Instructions to follow: Arrange the material from the line containing "Click the right panel collapse handle" through the line containing "Looking at the screenshot, I should (x=157, y=329)." as a Markdown table with the columns Row and Entry, numbering each line and omitting blank lines.

Data listing:
━━━━━━━━━━━━━━━━

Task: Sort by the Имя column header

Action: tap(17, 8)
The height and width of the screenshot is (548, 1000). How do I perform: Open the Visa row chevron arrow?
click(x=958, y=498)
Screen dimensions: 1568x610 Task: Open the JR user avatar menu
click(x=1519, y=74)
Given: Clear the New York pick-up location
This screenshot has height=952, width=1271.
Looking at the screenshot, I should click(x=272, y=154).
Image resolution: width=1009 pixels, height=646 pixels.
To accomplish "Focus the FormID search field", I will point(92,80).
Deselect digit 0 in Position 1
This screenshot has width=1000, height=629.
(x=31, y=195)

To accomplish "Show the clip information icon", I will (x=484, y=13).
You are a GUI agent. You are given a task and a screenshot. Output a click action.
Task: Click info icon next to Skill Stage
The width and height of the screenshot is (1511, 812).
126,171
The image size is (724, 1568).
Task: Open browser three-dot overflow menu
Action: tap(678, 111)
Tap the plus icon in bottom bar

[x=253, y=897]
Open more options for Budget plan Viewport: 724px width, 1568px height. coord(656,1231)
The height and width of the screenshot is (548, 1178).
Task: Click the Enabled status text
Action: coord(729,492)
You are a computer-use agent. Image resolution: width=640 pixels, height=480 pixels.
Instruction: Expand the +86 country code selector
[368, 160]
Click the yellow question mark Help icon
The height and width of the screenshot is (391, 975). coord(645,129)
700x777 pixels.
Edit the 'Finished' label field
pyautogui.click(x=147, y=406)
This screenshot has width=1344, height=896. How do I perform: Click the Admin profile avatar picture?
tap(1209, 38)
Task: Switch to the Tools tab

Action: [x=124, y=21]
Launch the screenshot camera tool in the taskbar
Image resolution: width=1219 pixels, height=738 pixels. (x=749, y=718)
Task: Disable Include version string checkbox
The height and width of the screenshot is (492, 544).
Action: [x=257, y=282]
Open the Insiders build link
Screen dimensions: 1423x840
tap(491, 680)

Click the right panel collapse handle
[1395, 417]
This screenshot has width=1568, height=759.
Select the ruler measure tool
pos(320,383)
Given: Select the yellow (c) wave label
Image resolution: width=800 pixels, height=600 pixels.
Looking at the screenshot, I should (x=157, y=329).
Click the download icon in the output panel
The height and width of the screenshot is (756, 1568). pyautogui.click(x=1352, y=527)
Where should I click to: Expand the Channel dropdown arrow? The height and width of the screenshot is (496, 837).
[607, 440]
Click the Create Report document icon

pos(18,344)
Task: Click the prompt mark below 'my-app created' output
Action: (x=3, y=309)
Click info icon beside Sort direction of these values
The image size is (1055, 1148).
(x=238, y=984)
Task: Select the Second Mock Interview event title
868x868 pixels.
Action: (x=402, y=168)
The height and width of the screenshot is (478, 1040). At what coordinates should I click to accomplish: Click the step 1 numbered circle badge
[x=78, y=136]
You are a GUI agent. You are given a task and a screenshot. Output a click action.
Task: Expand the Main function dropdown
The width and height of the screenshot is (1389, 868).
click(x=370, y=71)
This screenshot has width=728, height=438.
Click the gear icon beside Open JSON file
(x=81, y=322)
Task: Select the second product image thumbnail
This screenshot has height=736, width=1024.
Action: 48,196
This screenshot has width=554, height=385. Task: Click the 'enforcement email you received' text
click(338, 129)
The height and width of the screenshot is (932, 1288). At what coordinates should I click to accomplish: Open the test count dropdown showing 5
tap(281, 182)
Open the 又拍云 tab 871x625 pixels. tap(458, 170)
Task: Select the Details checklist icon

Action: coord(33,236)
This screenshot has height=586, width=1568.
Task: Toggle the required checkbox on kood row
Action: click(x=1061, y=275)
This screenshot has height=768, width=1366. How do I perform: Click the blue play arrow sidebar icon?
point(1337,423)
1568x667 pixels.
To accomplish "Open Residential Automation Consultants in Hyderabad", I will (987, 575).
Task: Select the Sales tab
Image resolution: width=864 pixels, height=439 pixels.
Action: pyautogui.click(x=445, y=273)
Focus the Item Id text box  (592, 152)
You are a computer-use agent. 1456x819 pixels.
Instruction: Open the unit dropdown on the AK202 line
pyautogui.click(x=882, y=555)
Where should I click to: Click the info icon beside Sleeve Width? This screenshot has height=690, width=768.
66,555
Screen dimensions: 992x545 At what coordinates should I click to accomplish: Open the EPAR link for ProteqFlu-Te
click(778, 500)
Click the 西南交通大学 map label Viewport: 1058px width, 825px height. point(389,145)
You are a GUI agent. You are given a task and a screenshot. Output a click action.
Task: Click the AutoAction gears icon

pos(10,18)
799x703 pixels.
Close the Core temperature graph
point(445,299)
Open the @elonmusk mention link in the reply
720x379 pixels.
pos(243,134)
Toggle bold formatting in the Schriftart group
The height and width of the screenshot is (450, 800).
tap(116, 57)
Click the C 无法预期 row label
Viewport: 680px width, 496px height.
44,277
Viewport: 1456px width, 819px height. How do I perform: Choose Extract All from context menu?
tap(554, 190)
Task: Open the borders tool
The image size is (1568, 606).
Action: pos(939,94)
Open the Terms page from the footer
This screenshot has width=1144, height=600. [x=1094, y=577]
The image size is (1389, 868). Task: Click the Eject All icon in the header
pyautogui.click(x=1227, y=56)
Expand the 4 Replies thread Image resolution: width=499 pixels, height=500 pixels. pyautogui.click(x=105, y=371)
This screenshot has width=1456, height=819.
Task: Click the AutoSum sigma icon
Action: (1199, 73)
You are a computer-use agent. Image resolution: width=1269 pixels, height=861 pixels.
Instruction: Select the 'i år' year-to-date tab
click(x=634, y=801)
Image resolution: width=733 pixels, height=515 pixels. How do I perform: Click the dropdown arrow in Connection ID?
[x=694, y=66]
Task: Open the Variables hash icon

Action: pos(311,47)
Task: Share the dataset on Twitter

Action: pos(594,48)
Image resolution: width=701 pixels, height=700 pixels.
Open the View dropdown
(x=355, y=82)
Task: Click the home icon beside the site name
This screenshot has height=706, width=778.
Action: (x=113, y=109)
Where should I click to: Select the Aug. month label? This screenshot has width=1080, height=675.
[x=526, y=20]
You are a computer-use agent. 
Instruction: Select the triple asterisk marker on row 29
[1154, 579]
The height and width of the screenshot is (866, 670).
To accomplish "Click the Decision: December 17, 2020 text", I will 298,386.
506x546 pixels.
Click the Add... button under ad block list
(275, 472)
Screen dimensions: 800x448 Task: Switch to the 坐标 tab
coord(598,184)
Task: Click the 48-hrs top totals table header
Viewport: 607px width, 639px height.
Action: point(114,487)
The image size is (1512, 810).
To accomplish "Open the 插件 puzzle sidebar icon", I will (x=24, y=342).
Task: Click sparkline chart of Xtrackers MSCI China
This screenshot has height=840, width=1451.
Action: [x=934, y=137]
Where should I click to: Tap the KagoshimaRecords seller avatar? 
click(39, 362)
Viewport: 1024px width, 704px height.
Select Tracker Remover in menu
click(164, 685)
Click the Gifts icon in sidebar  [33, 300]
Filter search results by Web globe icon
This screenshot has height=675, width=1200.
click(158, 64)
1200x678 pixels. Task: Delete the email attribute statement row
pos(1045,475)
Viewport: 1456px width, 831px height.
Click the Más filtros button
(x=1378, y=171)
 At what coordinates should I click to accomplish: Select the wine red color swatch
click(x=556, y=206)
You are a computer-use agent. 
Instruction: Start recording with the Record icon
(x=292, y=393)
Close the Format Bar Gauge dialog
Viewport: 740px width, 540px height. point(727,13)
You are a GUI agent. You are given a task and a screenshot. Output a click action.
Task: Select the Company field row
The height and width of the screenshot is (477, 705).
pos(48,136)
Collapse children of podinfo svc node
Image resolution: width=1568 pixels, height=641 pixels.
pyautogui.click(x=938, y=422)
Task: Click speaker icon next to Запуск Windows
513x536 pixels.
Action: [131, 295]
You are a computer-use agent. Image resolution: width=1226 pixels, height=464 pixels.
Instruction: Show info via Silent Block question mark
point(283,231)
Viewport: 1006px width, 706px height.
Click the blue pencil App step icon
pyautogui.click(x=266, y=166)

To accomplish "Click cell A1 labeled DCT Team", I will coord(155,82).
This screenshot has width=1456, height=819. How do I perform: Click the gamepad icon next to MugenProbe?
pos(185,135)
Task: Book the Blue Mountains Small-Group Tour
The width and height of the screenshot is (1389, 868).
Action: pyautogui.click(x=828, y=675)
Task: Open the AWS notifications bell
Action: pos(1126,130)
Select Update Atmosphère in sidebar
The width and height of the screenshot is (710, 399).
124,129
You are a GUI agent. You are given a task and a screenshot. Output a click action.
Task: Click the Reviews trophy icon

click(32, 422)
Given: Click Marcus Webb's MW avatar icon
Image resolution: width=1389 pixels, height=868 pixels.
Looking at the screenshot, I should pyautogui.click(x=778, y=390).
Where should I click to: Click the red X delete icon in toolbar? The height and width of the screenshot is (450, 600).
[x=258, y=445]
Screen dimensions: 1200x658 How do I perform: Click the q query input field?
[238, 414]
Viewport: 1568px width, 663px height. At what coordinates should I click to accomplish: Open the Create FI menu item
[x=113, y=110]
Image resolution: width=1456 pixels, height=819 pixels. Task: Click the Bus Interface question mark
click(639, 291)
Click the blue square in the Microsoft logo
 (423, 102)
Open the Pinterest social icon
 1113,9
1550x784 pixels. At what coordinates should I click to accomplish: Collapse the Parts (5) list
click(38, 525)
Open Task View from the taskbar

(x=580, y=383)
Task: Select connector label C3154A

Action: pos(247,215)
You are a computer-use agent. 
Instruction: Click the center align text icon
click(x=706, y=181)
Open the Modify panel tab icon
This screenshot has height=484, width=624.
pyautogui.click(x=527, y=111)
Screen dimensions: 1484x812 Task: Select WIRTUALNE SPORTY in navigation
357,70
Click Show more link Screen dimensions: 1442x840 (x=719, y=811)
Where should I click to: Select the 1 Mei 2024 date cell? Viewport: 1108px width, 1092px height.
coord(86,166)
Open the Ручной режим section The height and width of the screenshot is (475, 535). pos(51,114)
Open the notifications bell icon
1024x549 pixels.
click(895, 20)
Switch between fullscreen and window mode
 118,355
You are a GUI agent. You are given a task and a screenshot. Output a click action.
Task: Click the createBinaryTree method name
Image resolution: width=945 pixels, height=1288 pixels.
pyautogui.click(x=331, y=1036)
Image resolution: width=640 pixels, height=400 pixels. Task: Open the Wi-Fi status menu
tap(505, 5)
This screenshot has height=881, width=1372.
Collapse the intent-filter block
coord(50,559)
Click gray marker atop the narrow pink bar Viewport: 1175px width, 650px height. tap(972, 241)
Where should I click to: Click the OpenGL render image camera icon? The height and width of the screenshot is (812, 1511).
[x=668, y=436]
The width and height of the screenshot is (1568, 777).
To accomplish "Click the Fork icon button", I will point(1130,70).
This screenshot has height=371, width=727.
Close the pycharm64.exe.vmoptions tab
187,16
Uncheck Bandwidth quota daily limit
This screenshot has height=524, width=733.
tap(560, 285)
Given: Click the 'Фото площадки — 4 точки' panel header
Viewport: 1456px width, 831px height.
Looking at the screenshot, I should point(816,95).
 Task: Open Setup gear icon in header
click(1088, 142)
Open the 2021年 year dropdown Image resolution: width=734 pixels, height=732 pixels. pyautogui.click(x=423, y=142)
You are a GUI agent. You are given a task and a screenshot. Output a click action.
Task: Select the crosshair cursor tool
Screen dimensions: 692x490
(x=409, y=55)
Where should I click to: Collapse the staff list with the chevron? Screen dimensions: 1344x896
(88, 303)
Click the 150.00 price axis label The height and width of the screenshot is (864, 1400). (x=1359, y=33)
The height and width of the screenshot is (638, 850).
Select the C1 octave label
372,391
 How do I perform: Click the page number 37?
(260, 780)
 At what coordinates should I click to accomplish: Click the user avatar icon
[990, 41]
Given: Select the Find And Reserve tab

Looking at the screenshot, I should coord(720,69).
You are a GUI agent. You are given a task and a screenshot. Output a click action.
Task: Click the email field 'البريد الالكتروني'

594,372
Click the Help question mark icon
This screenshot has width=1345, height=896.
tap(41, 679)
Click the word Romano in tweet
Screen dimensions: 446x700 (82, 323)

━━━━━━━━━━━━━━━━

Full solution:
| Row | Entry |
|---|---|
| 1 | Click the right panel collapse handle |
| 2 | [1395, 417] |
| 3 | This screenshot has width=1568, height=759. |
| 4 | Select the ruler measure tool |
| 5 | pos(320,383) |
| 6 | Given: Select the yellow (c) wave label |
| 7 | Image resolution: width=800 pixels, height=600 pixels. |
| 8 | Looking at the screenshot, I should (x=157, y=329). |